Stephen Levine wrote these words of wisdom in 1982 in his ground-breaking book, Who Dies?. He goes on to say that those who are grieving are plunged into “the very pit of despair and longing where they touch the reservoir of loss itself.” Stephen acknowledges that this is not a path that one would choose, “though the confrontation with this area of deep holding seems to be an initiation often encountered along the fierce journey towards towards freedom, spoken of in the biographies of many saints and sages.”
OK, you might be thinking something like, “I didn’t sign up to be a saint in this world. What’s this got to do with me?”
When you experience a painful, life-changing event like losing a life partner through death or divorce, there are times when the pain is so excruciating and raw that you wonder if you will even be able to cope with it, let alone benefit from it in any way. This is a normal response a significant loss, and in the face of it, you may be tempted to close your heart in order to protect yourself from experiencing further pain and suffering.
Paradoxically, it is the closing of the heart that promotes suffering. When we close our heart to pain, we are also closing it to love, compassion, and joy. We shrink away from experiencing the gifts that life has to offer.
Given that most of us are not aspiring to be saints and sages, my point of view is that there is still tremendous value in working with grief in a conscious way that creates capacity to ultimately embrace the gifts inherent in the experience. In the context of the spiritual opportunity present, an interesting question to ask yourself is: “How will this experience serve me in becoming a better, more loving and open-hearted person?”
Do you know the one thing many grieving women have shared with me - something that has been a common thread in my work? Most of them say, ultimately, the experience made them more loving, patient, and kind. They felt that they had grown into a better person as a result of embracing the gifts in their grief. I can only say, humbly, that it is a sacred honor to partner with such women in their healing journey.

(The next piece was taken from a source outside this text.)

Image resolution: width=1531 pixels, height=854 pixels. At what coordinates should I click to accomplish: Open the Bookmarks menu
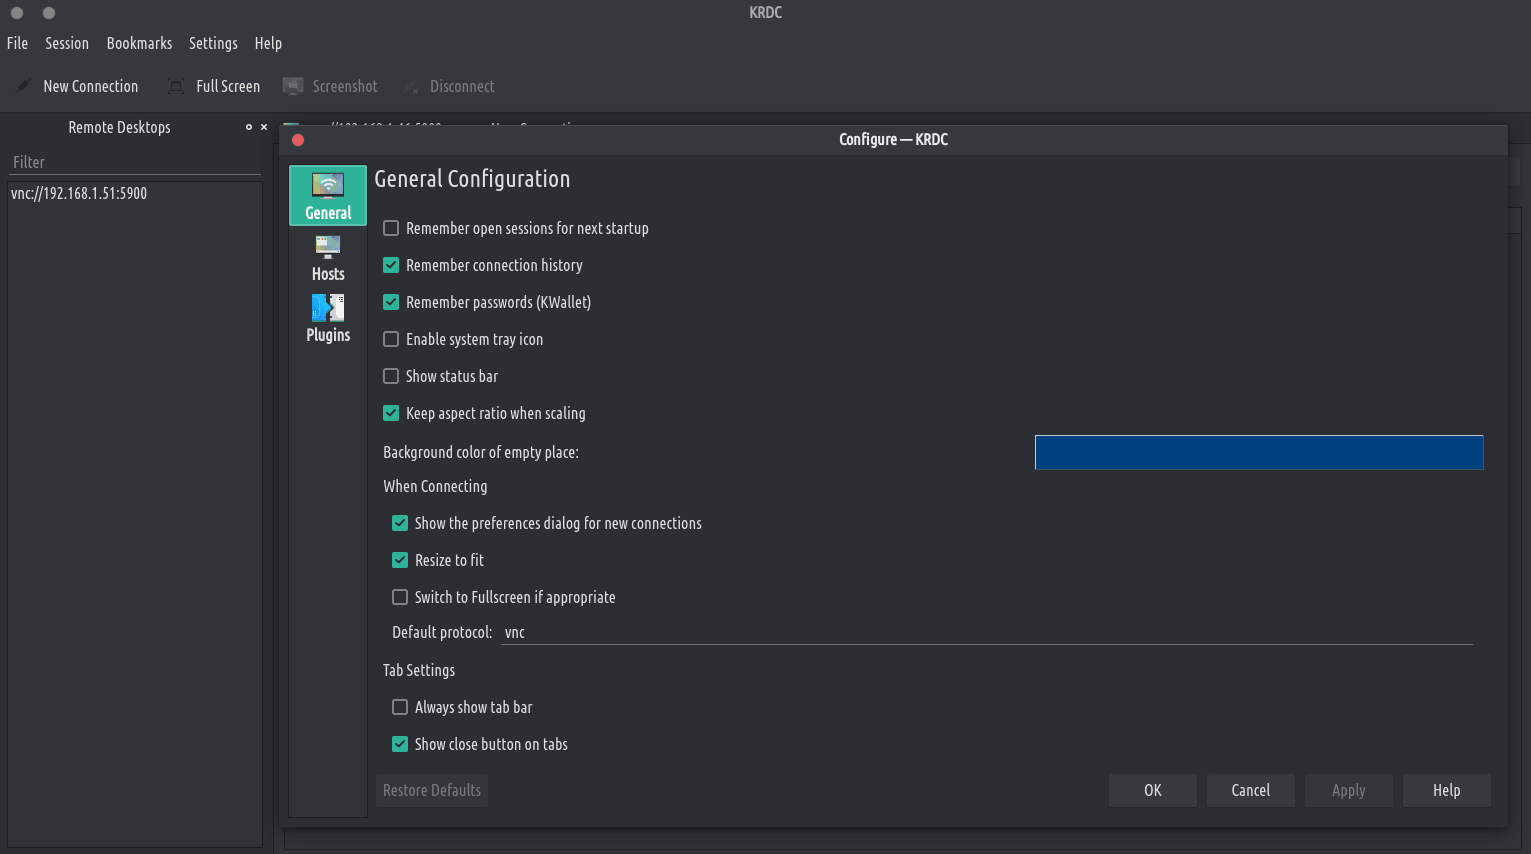139,43
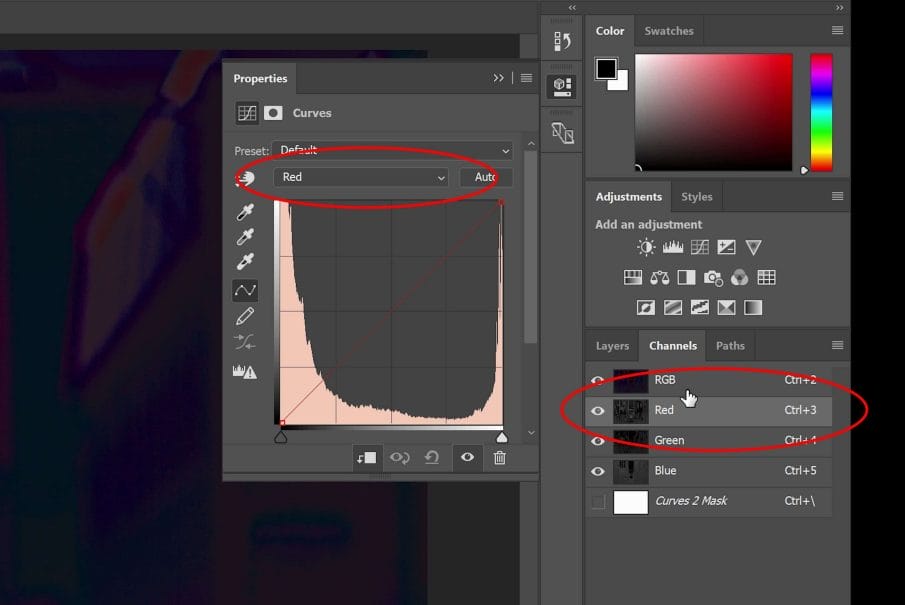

So how do you get to this place of openness, compassion, and love? First of all, understanding that it is a journey and that it does take time and conscious energy. And it takes training. Most of us weren’t taught to do this work.
There are choices you can make in every moment starting now. You can choose to forgive yourself and your others instead of holding on to resentment, bitterness, and anger. You can choose to enter every single situation related to your loss with compassion for yourself and others. Instead of shutting down, you begin to live life with an openness and vulnerability that wasn’t there before your experience of loss.
It probably won’t not be easy to do this and it will certainly take time. And, it helps to hold a vision of healing grace being extended to you such that you emerge on the other side of your grief stronger, more loving, more compassionate, more resilient, and filled with gratitude for your blessings.
Choose love and love will choose you.